◆ **Source data**

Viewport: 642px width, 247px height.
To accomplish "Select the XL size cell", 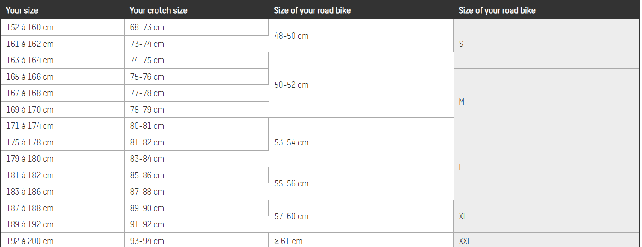I will click(x=463, y=216).
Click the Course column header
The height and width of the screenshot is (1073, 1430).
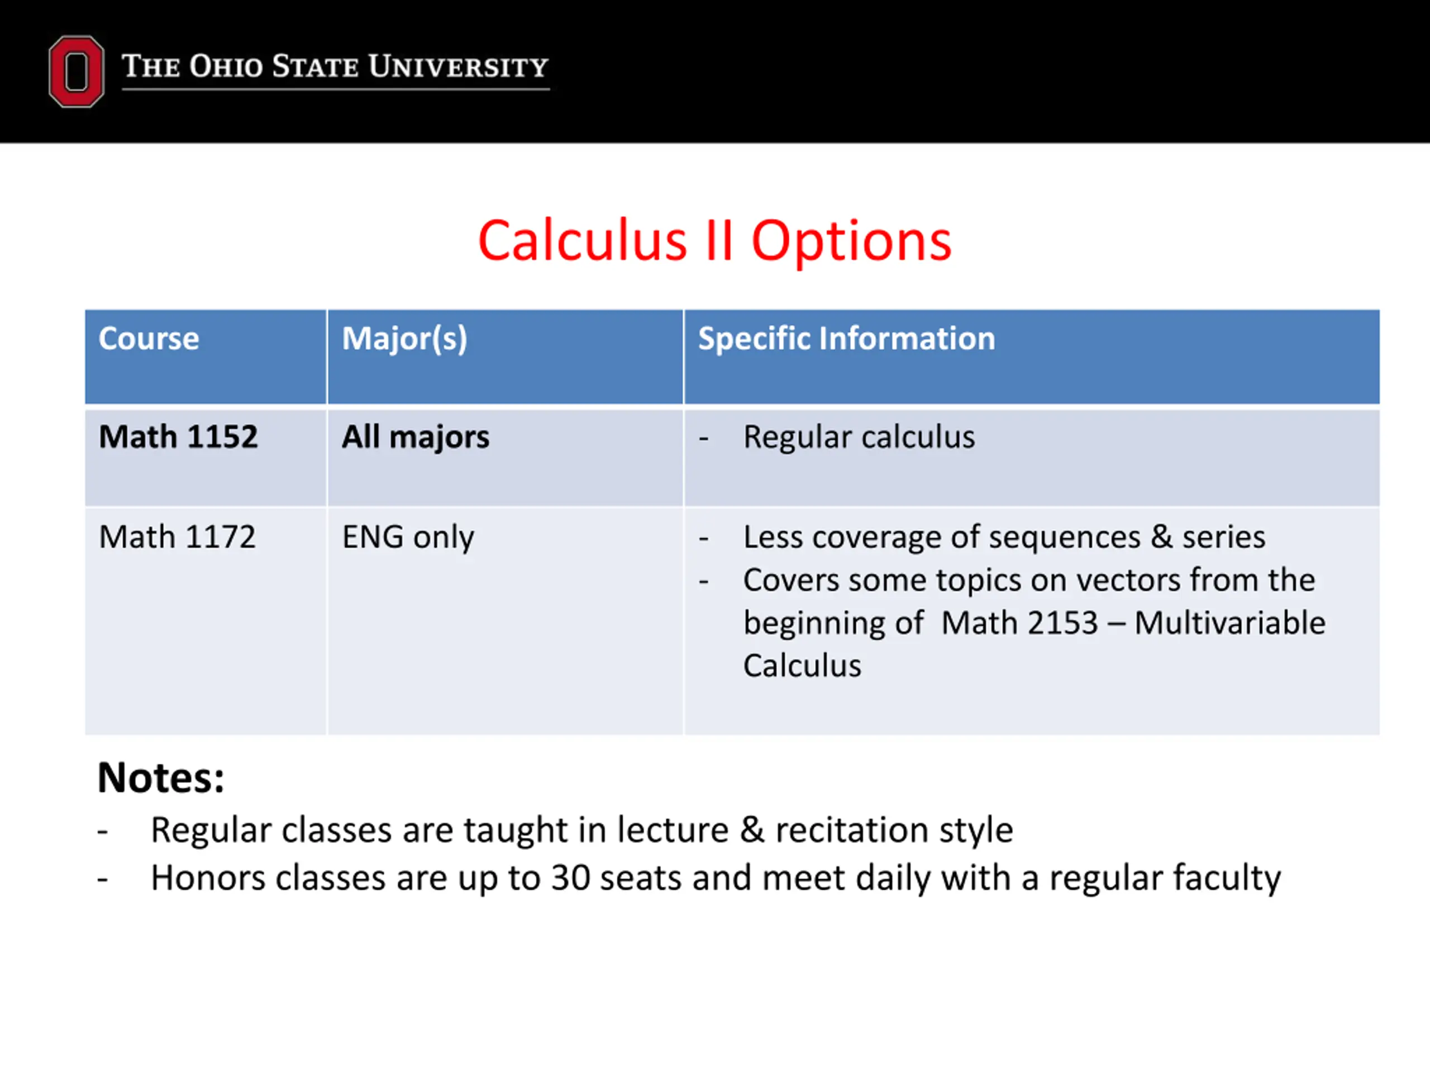click(x=149, y=338)
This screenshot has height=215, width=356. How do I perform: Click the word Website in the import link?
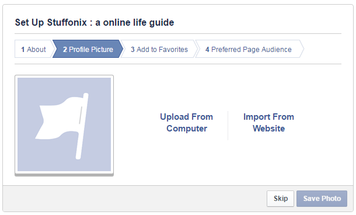coord(269,129)
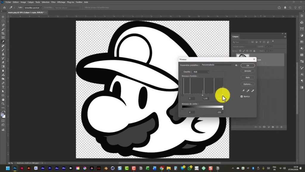Pick the white point eyedropper in Niveaux

[253, 91]
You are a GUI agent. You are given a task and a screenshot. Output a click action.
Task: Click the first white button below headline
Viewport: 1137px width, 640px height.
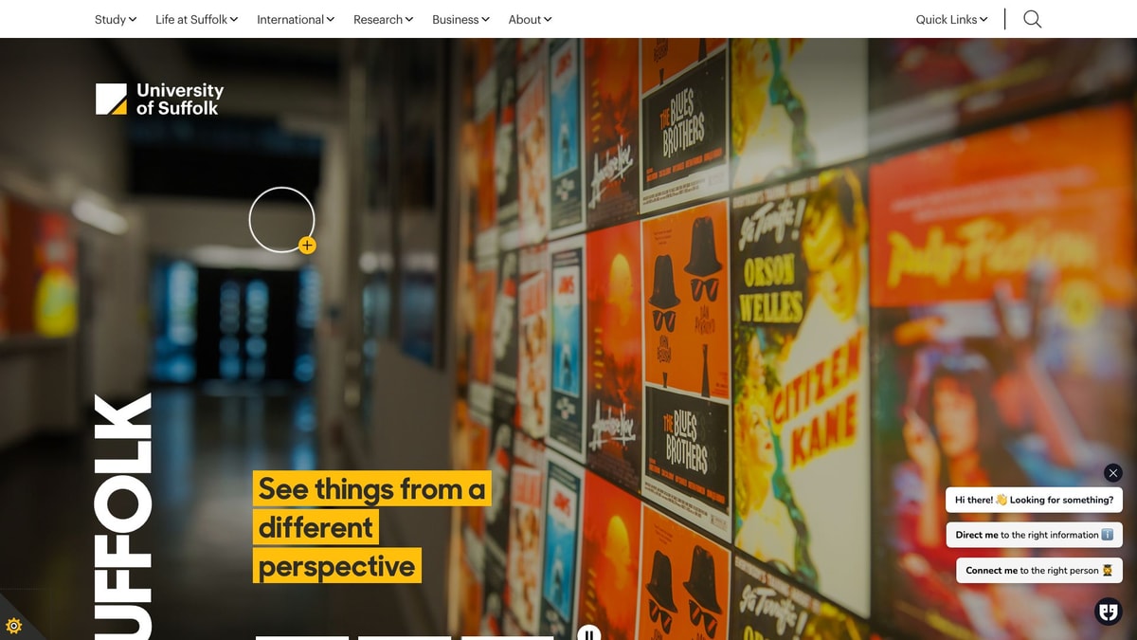(302, 637)
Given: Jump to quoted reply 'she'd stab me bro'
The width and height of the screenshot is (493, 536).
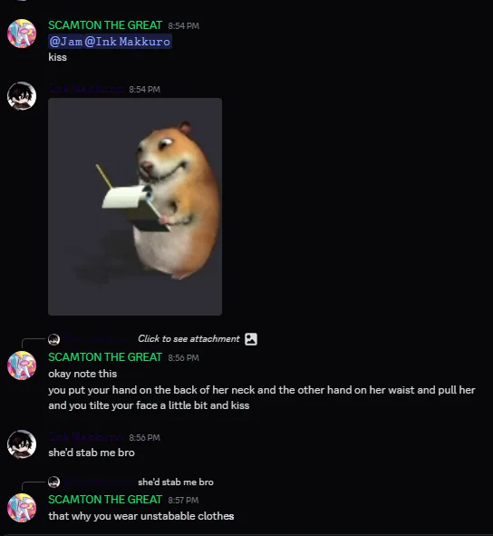Looking at the screenshot, I should [x=176, y=482].
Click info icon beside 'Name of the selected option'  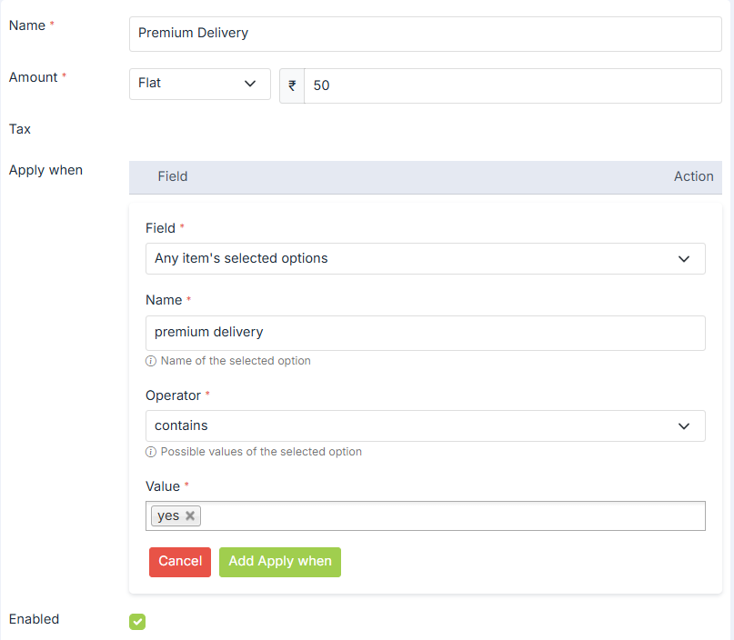151,361
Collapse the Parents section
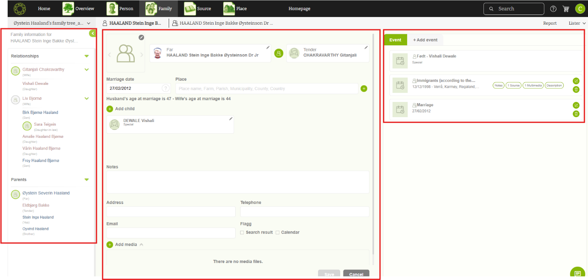The width and height of the screenshot is (588, 280). [86, 179]
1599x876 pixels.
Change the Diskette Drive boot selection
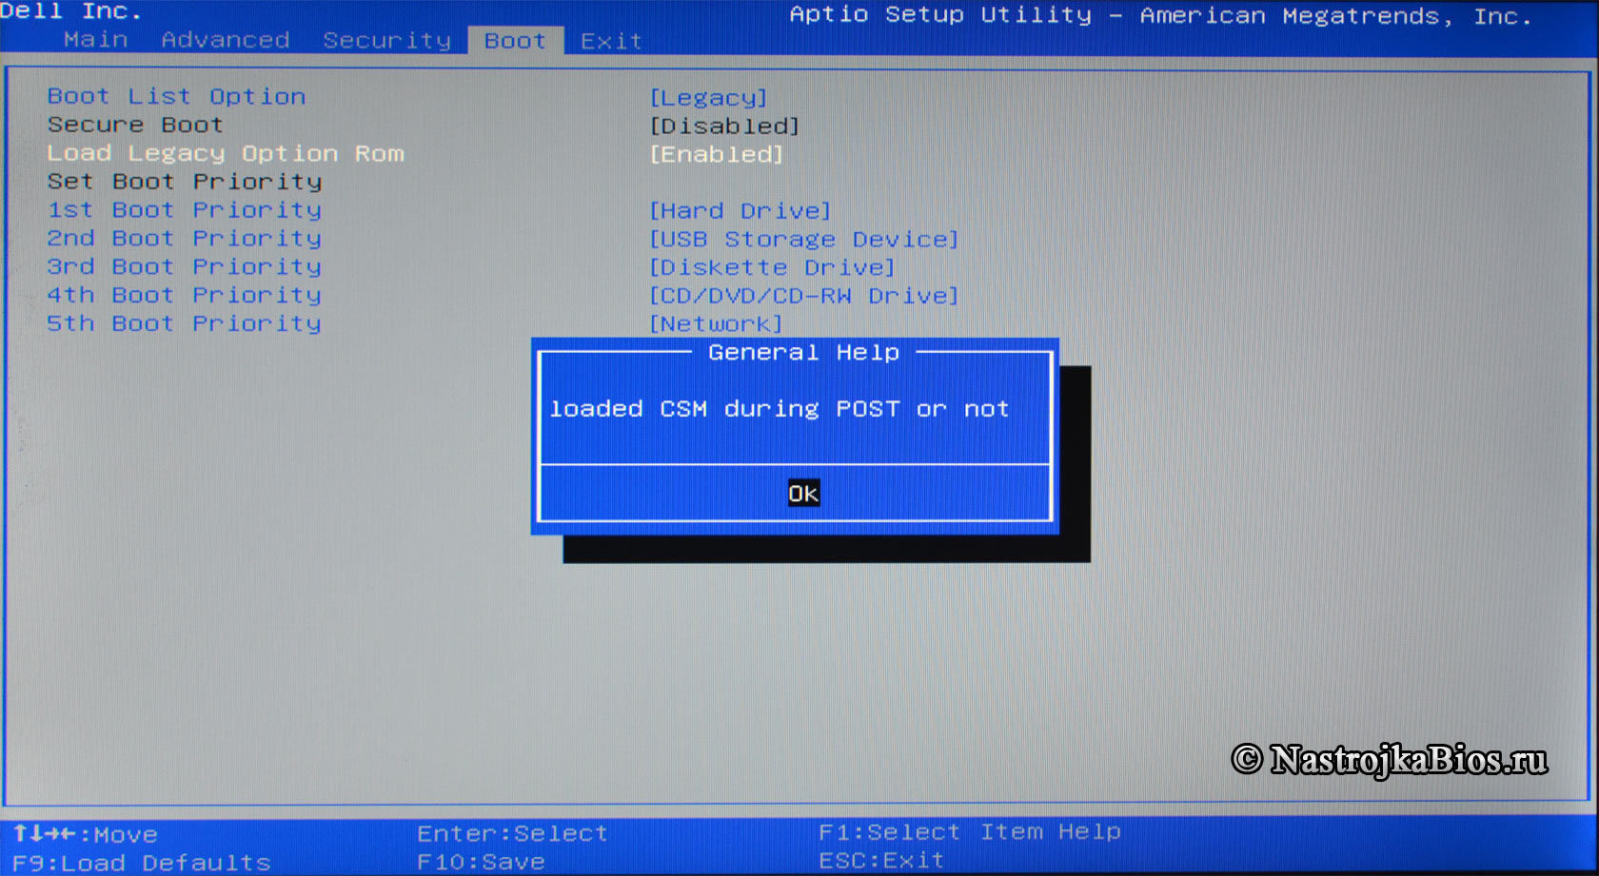(772, 268)
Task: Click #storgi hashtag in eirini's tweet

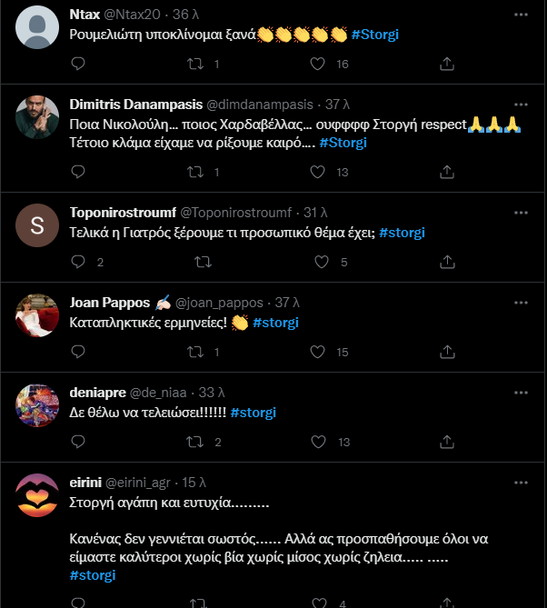Action: pyautogui.click(x=93, y=575)
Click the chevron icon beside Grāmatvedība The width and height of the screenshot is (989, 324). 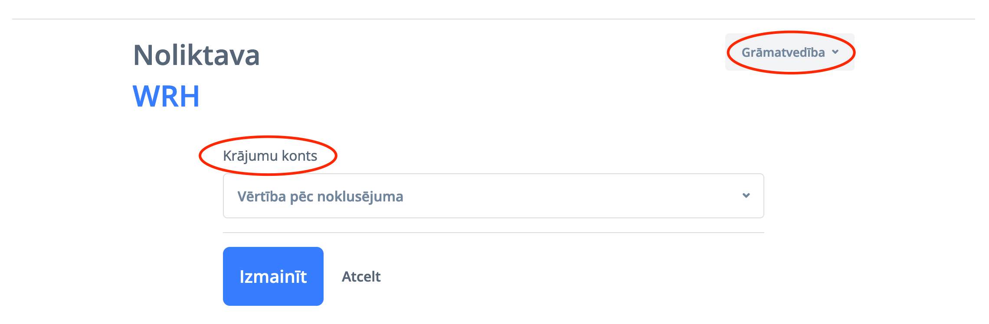[835, 52]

◆ **Work required**
Using the entries above, transcribe exactly from the line that has "This screenshot has" through the line that has "Task: Click the". Pictures are dropped.

◆ **Exercise output**
This screenshot has height=215, width=356. How do I perform: Click the word Website in the import link?
coord(269,129)
Pick the white point eyedropper in Niveaux

[253, 91]
You are a GUI agent. You are given a task and a screenshot. Output a click action.
Task: Click the first white button below headline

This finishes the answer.